Here’s an enlightening, in-depth interview with Jimmy Page, from Uncut’s May 2005 (Take 96) issue, taking in everything from the Grammy Awards to what it’s like being the keeper of the Led Zeppelin flame. Words: Nigel Williamson _____________________ Monday, February 14, 2005. It’s the morn...
Unlike Plant, he hasn’t made a string of solo albums. Instead, when the singer made clear his reluctance to continue touring with the former Zeppelin guitarist following their temporary late-’90s reunion, Page took to the road playing Zep songs with The Black Crowes.
In talking to him, it swiftly becomes obvious why he was so delighted with the Grammy. Now 61, slightly less than one-fifth of his life was spent in Led Zeppelin. But he clearly does regard those dozen years as his lifetime’s achievement.
In fact, long before Led Zeppelin, Jimmy Page had already enjoyed a music career that would have been sufficient to earn him a place in the rock history books. Indeed, when he first joined forces with Plant in the summer of 1968, the contrast between them could hardly have been greater. By his own admission, Plant was a 19-year-old ingénue whose nascent singing career was going nowhere fast – so much so that he’d been reduced to laying tarmac to pay the rent and was thinking of resuming his training as an articled clerk with a Midlands chartered accountant. Page was only four-and-a-half-years older, but in terms of experience it might as well have been half a lifetime. Growing up in the same triangle of the Surrey stockbroker belt that produced Eric Clapton and Jeff Beck, Page was playing an electric guitar before the ’50s were over. By the time he was 17, he was already famous on the London music scene as the hottest young guitar slinger in town, long before anyone had heard of either of his Surrey compatriots.

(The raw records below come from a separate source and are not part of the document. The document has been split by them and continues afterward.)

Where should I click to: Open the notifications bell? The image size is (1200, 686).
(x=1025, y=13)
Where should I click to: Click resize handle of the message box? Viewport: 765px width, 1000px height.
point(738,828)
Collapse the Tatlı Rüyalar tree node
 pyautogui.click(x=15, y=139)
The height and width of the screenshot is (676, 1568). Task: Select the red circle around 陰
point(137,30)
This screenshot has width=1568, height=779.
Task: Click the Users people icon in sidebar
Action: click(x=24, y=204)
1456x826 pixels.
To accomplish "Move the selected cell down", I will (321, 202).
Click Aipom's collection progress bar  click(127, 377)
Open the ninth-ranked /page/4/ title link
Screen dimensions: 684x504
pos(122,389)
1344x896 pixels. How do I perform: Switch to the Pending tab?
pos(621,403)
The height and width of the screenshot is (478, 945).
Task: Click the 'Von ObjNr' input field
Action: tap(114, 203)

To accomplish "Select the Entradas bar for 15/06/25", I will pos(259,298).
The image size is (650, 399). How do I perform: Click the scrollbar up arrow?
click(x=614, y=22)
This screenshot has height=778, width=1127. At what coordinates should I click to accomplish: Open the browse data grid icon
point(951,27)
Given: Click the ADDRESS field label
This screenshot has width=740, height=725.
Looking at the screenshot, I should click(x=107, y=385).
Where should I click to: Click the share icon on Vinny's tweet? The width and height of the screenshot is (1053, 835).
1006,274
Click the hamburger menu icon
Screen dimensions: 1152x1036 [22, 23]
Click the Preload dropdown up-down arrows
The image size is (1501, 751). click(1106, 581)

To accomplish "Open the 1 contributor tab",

His first studio session was playing on “Diamonds” with two former members of The Shadows, Jet Harris and Tony Meehan. It was also Page’s first No 1, topping the British charts in January 1963.
After that, he became the first name that stellar producers such as Shel Talmy, Andrew Loog Oldham and Mickie Most called on when they had a hit to record. Among those whose records Page’s guitar graced were Them (“Here Comes The Night”), The Who (“Can’t Explain”), Lulu (“Shout”), Tom Jones, Donovan (“Hurdy Gurdy Man”), Herman’s Hermits (“I’m Into Something Good”), The Kinks (“You Really Got Me”), Chris Farlowe (“Out Of Time”), and even Val Doonican (“Walk Tall”).
By early 1965, round about the same time an awestruck teenage Robert Plant was seeing Sonny Boy Williamson at Birmingham Town Hall and sneaking backstage to nick one of his harmonicas, the 21-year-old Page was actually recording with the blues legend in a London studio. That same year, he was invited to replace Clapton in The Yardbirds. As he was making far more money playing sessions, he turned down the gig and recommended his mate Jeff Beck, taking up a post as a staff producer on Oldham’s Immediate Records instead. He ended up producing tracks for John Mayall’s Bluesbreakers, whose lineup by then featured Clapton.
In short, he was, as Stephen Davis put it in Hammer Of The Gods, “The wise hack of the pop world, a consummate pro making a fortune while the rest of his generation of English musicians toiled for little money.” Yet Page was also growing increasingly dissatisfied with playing anonymously on other people’s records, and when he was asked a second time to join The Yardbirds in 1966, he agreed, even though the invitation was initially to play bass, before he switched to a dual lead guitar role alongside Beck.
By that time, The Yardbirds had already passed their zenith and, as early as late 1966, Page and Beck were talking about a new band that was to include another well-known London sessioner, John Paul Jones, on bass. Steve Marriott and Steve Winwood were both approached to fill the vocalist spot. In the end, it never happened but, as Page explains below, the idea became the prototype of the band that he would eventually put together with the assistance of new manager Peter Grant when The Yardbirds finally disintegrated in the summer of 1968.
What happened next was either fate or simply a slice of extraordinary luck. Singer Terry Reid, who Page had got to know on a ‘British Invasion’ package tour of America, was approached to join the new band and declined the invitation, but recommended his old Midlands mucker instead.
Unconvinced by the Buffalo Springfield covers Plant was singing with his then band, it took a musical bonding session over a mutual love of the blues at Page’s Pangbourne home on the Thames before the guitarist was convinced he’d found a singer with the right alchemy to realise his vision.